Sen. Patty Murray (D-Wash.) on Sunday said Democrats were prepared to allow the expiration of all George W. Bush-era tax rates to take place if Republican lawmakers objected to raising taxes on the wealthiest earners.
“We can't accept an unfair deal that piles on the middle class and tell them they have to support it. We have to make sure that the wealthiest Americans pay their fair share,” said Murray on ABC's “This Week.”
Murray said one option would be to let the lower rates expire across the board and then return to the table next year with new talks on a tax-cut package.
The Washington senator is likely to become chairwoman of the Senate Budget Committee, and previously served on the congressional “supercommitee” that failed to finalize a deficit-reduction plan, which will trigger sequestration cuts in January 2013 unless Congress acts to block them.
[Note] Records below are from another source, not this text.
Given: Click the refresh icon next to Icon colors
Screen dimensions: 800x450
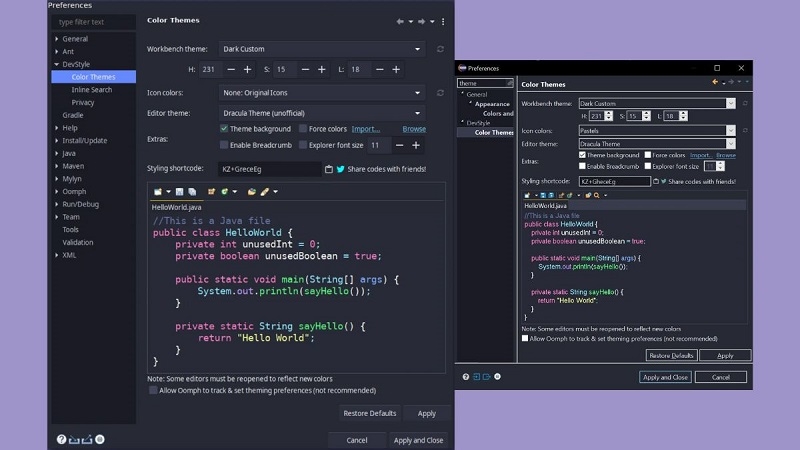Looking at the screenshot, I should pos(440,93).
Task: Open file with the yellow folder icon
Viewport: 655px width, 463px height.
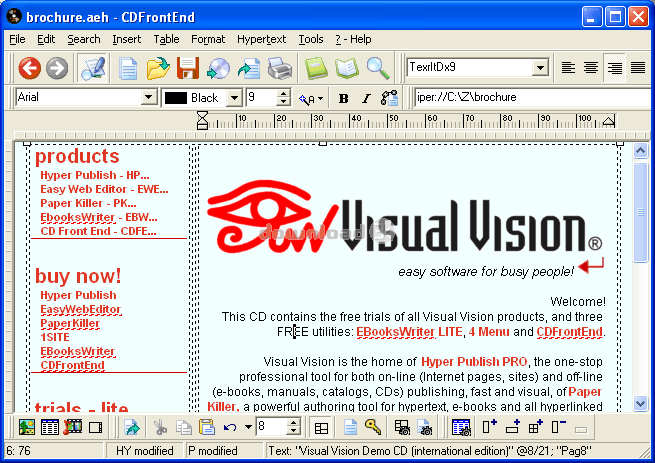Action: [157, 68]
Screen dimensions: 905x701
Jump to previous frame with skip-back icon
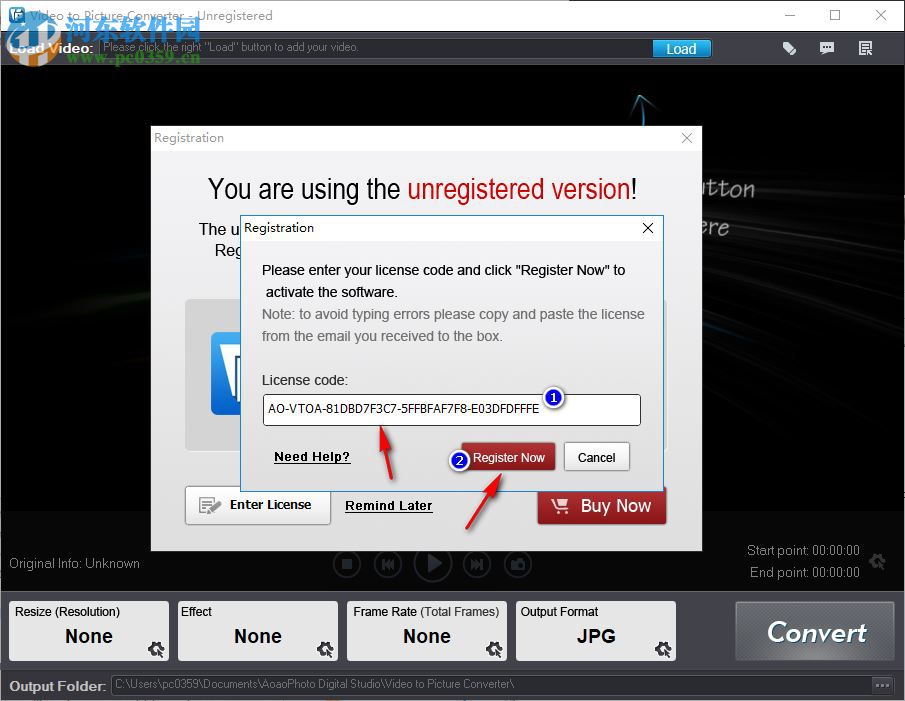pos(388,564)
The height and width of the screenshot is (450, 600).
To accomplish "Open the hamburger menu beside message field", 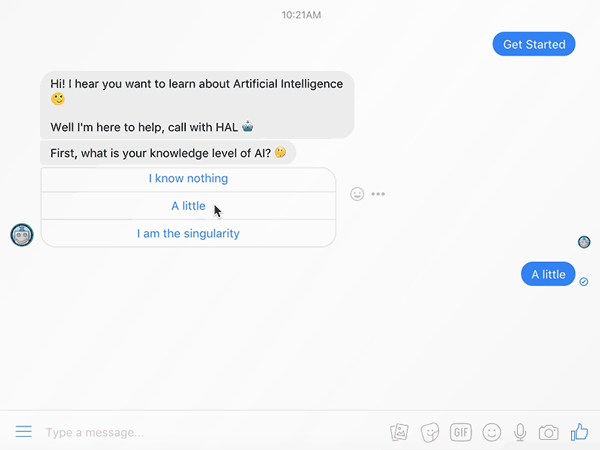I will [23, 432].
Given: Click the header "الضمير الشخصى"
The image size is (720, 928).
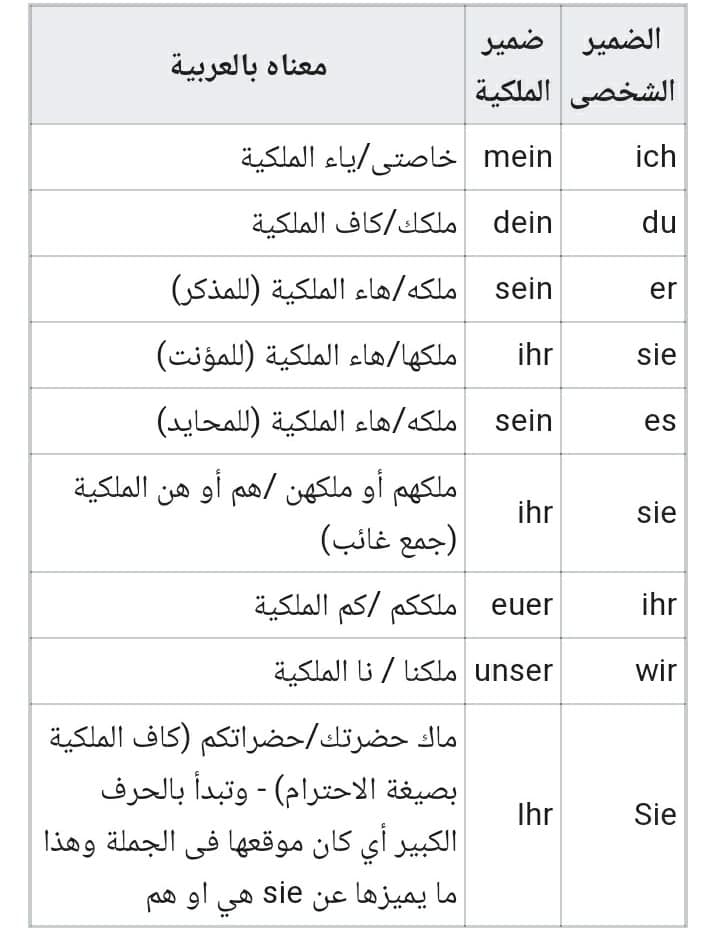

Economists warn that the tax-rate rises and automatic spending cuts could bring another recession, and both parties have said they hope to avoid the so-called “fiscal cliff.”
“Look, no one wants to go off the fiscal cliff. But a fair deal is absolutely critical here,” said Murray on Sunday.
President Obama and Democrats have called for raising taxes on the wealthy to pay for the deficit-reduction plan, while Republicans want to extend all the Bush-era rates.
The president will meet with lawmakers next week to begin talks on a deal and said he was “encouraged” last week when House Speaker John Boehner (R-Ohio) said Republicans were open to new revenues in any such deal.
Appearing with Murray, Sen. Saxby Chambliss (R-Ga.) praised Boehner. “I thought he showed great leadership by saying that revenues need to be on the table,” said Chambliss.
But Chambliss cautioned that new revenues needed to be matched with measures reforming entitlement programs and said the Bowles-Simpson model could provide a template for negotiators.
“Bowles-Simpson said, look, eliminate all these tax credits and tax deductions. You can generate somewhere 1 to 1.2 trillion [dollars] in additional revenue. You can actually lower tax rates by doing that,” said Chambliss.